ダイエー碑文谷店
今年の5月頃に閉店するらしい。
去年、ダイエーはイオンの完全子会社になったので、ある程度予想できたことではある。
閉店後は、イオンの店舗として再出発するらしい。
環七との交差点である柿の木坂陸橋にほど近い、目黒通り沿いの当店。土地柄、芸能関係の方々も日常的に多く訪れてきたらしい。
ダイエーの東京における旗艦店として位置づけられてきたこの店舗が閉鎖されることは、60年代から90年代にかけ、流通小売りの世界を席巻してきたダイエーが、ついに完全に終わることを印象付ける。
この地に引っ越してきて、3年ほどしか経たない私の感慨など、何十年と通い続けてきたであろう地元の方々に及ぶはずもないが、それでも何やら、何とも言いがたい気持ちである。

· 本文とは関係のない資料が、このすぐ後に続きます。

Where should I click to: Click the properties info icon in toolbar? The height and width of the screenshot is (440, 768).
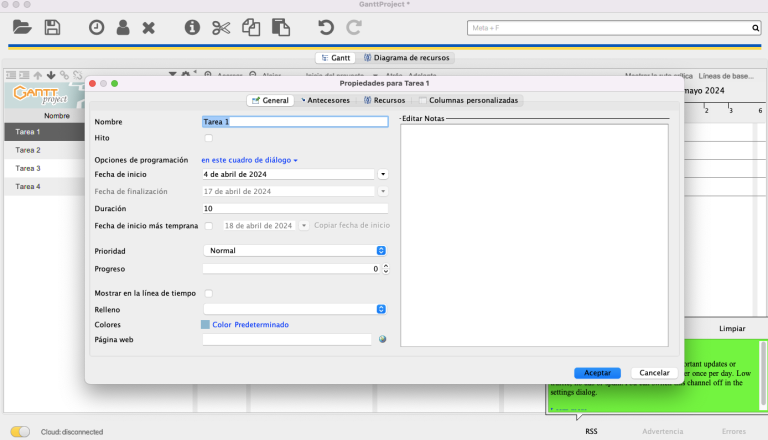point(192,28)
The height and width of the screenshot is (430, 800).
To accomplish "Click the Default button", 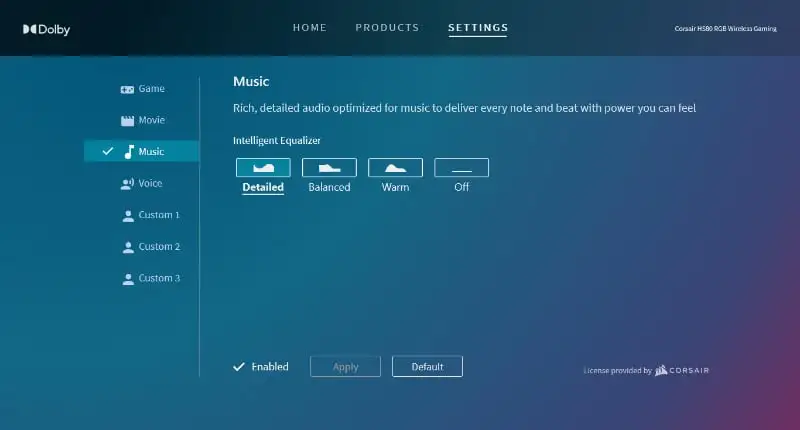I will point(427,367).

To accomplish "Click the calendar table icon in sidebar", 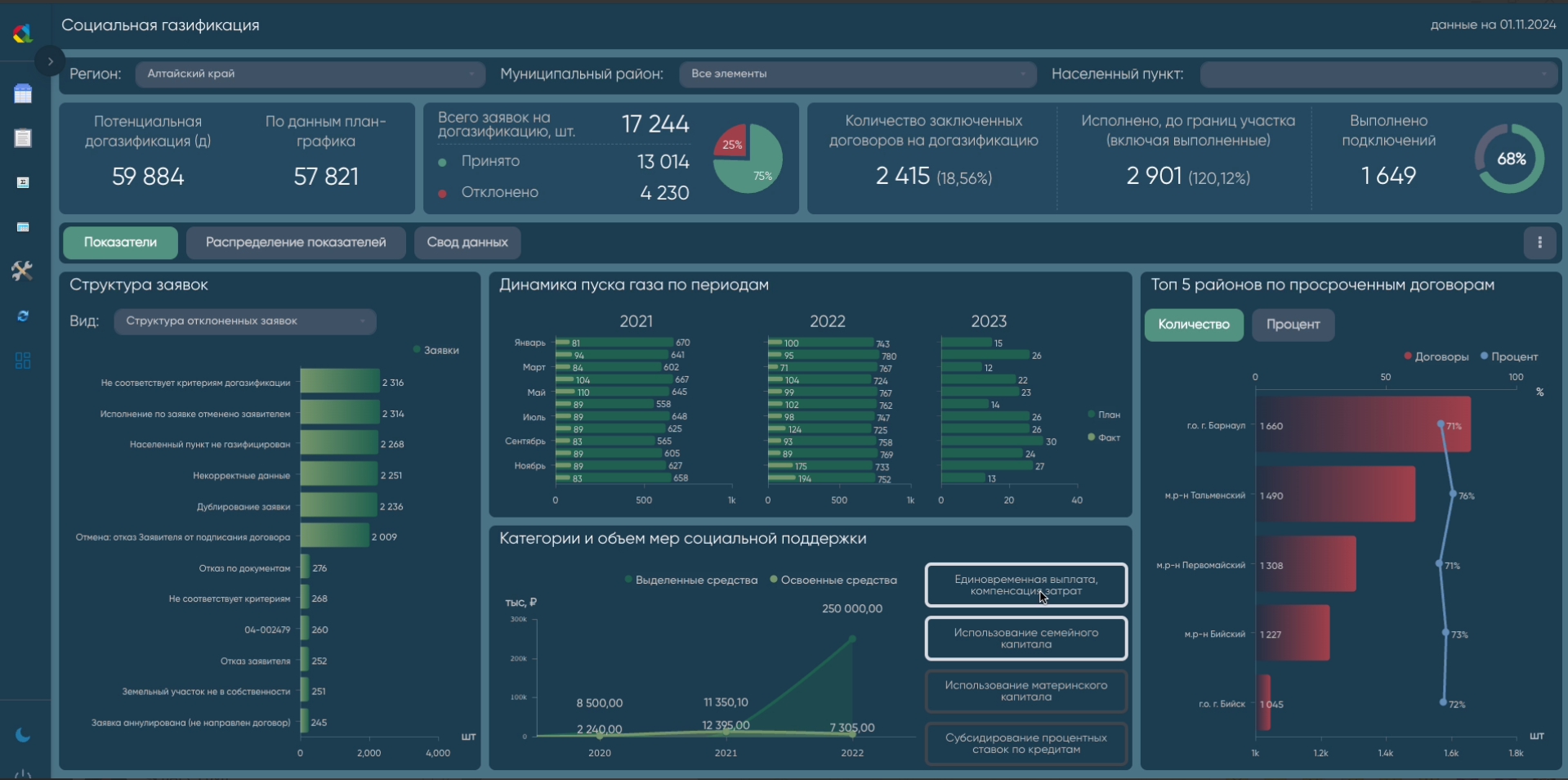I will click(23, 94).
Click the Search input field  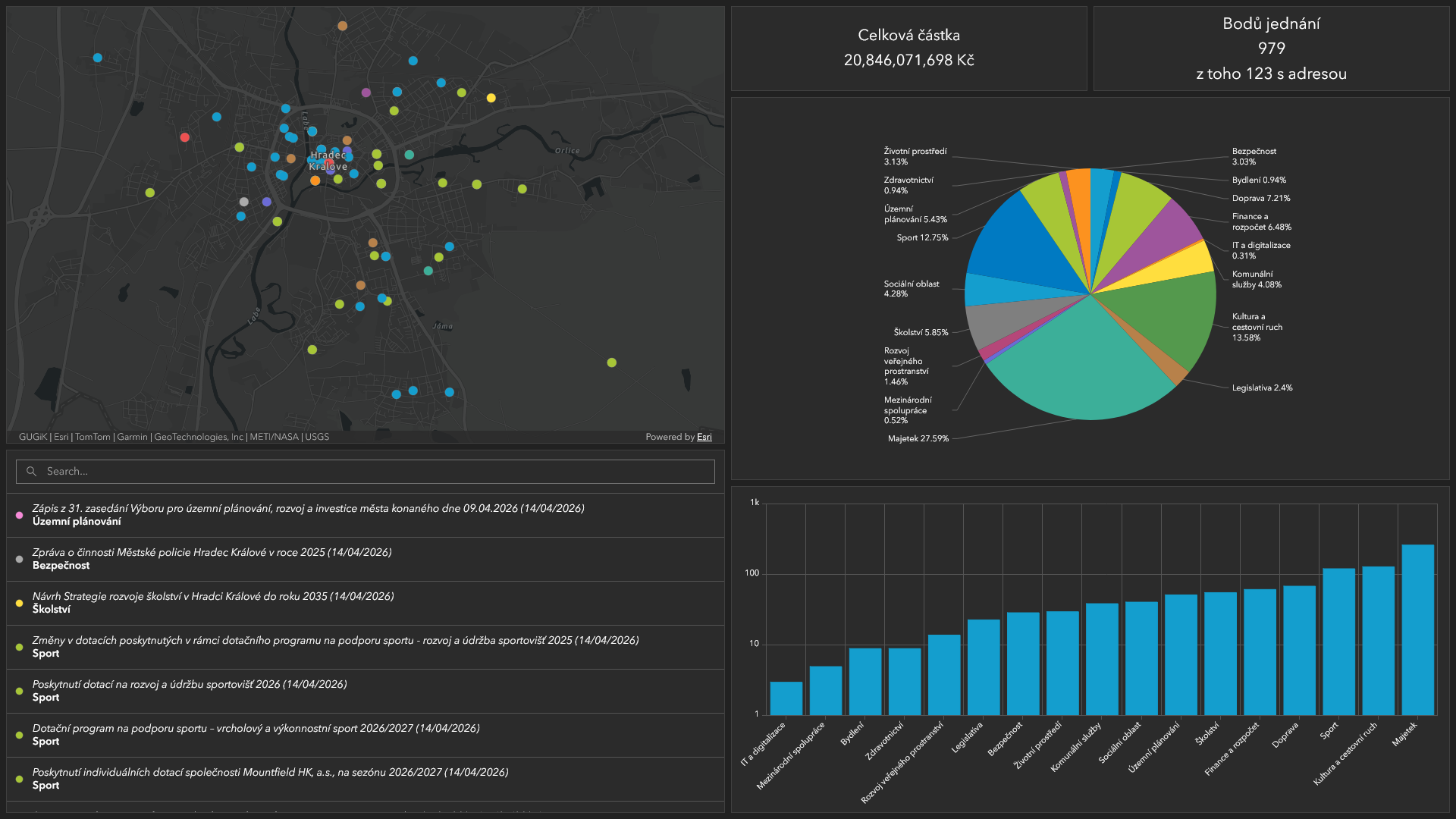365,472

それは、90年代に少年時代を過ごしてきた私にとって、ダイエーは土地や店舗を問わず、その記憶と切り離すことが難しいものであるからだと思う。
私の生まれ育った田舎にもダイエーはあった。
地元資本の小規模スーパーとは異なり、店舗内にはいくつもの専門店が入っていた。
ダイエー系列のドムドムバーガーは、マクドナルドより先にハンバーガーの味を教えてくれた。
店舗内の片隅にあったゲームコーナーも、きっと心を躍らせてくれるものであったと思う。
幼い頃、親に手を引かれて浮かれ気分で見たものと同じ光景が、この碑文谷店にもあった。
食品売り場だけでなく、衣類、寝具、家電、文具、書籍、スポーツ用品、眼鏡、そしてもちろん最上階にはフードコートがあり、そこにはドムドムバーガーもある。(今なおここのフードコートは繁盛している!)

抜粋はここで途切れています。